OEFENTEKST:
------------------------

Iemand die luidop zegt liever geen genetisch gemodificeerde frietjes te eten is ‘irrationeel’, of minstens ‘slecht geïnformeerd’. Of het nu over landbouw of geneeskunde gaat, bij strubbelingen over het toepassen van nieuwe technologie sluiten de rangen zich snel om kritische stemmen (wetenschappelijk of niet) af te doen als anti-wetenschappelijk. Het doet er niet echt toe wát je zegt of waaróm, wel of je al dan niet vervelende vragen stelt bij het laatste product dat uit het labo rolt. Bedenkingen bij het nut, de kwaliteit of de gevolgen ervan, worden afgedaan als schijnvragen.

Achterhaalde opvattingen

Vervolgens gaan onderzoeksinstituten aan de slag met communicatiespecialisten. Vaak niet om de communicatie tussen wetenschappers en wie kanttekeningen maakt, te verbeteren. Wel om de mensen nóg beter te overtuigen van de mogelijkheden en de noodzaak van het laatste nieuwe. Alsof de taak van de wetenschap erin bestaat om zich in afzondering te buigen over moeilijke vragen, oplossingen te bedenken en die vervolgens te communiceren aan de massa. De wetenschap staat voor te grote uitdagingen om in dat soort achterhaalde opvattingen te blijven vastzitten.

Onderzoekers worden niet enkel geacht om steeds complexere vraagstukken aan te pakken, ze staan bovendien voor een schijnbare tegenstelling. Terwijl ze genieten van een enorme autoriteit, worden ze ook geconfronteerd met toenemend scepticisme. Ondermeer door nieuwe technologieën, mondigere burgers en nieuwe vormen van wetenschapscommunicatie worden wetenschappers meer blootgesteld aan het grote publiek. Een publiek dat verwacht van wetenschappers dat ze weten waarmee ze bezig zijn en daarvoor ook de verantwoordelijkheid opnemen. Juist door de wetenschappelijke ontwikkeling worden we steeds vaker met ethische vragen geconfronteerd, denk alleen maar aan de medische sector.

------------------------

GEGEVEN INFORMATIE:
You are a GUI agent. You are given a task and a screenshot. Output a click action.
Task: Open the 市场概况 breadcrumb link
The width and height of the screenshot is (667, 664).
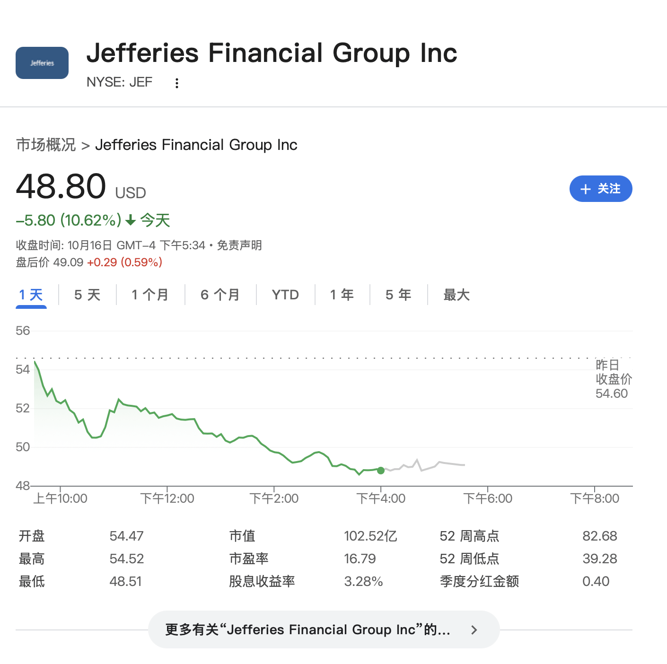tap(46, 145)
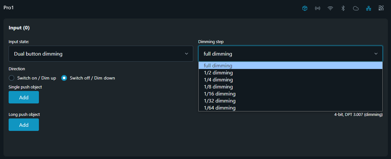Click the Bluetooth status icon

[x=343, y=8]
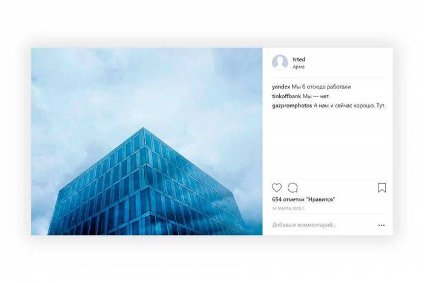Focus the 'Добавьте комментарий' input field
Viewport: 424px width, 283px height.
point(323,225)
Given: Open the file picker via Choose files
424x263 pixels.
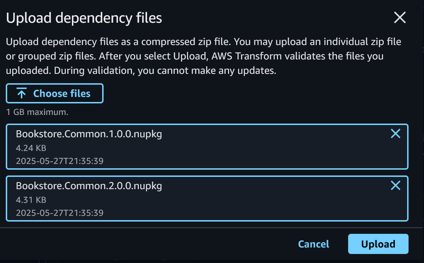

------------------------

OPDRACHT: Vat de tekst over kritiek op nieuwe technologie en de rol van de wetenschap samen in twee zinnen.

ANTWOORD: Wie kritische vragen stelt bij nieuwe technologie, bijvoorbeeld bij genetisch gemodificeerde frietjes, wordt snel als irrationeel of anti-wetenschappelijk afgedaan, en onderzoeksinstituten zetten communicatiespecialisten vaak in om mensen nog beter van het laatste nieuwe te overtuigen. Het idee dat wetenschap in afzondering oplossingen bedenkt en die aan de massa meedeelt, noemt de tekst achterhaald, want onderzoekers pakken steeds complexere vraagstukken aan, genieten veel autoriteit maar krijgen ook meer scepticisme, en ze staan bloot aan een publiek dat verantwoordelijkheid van hen verwacht.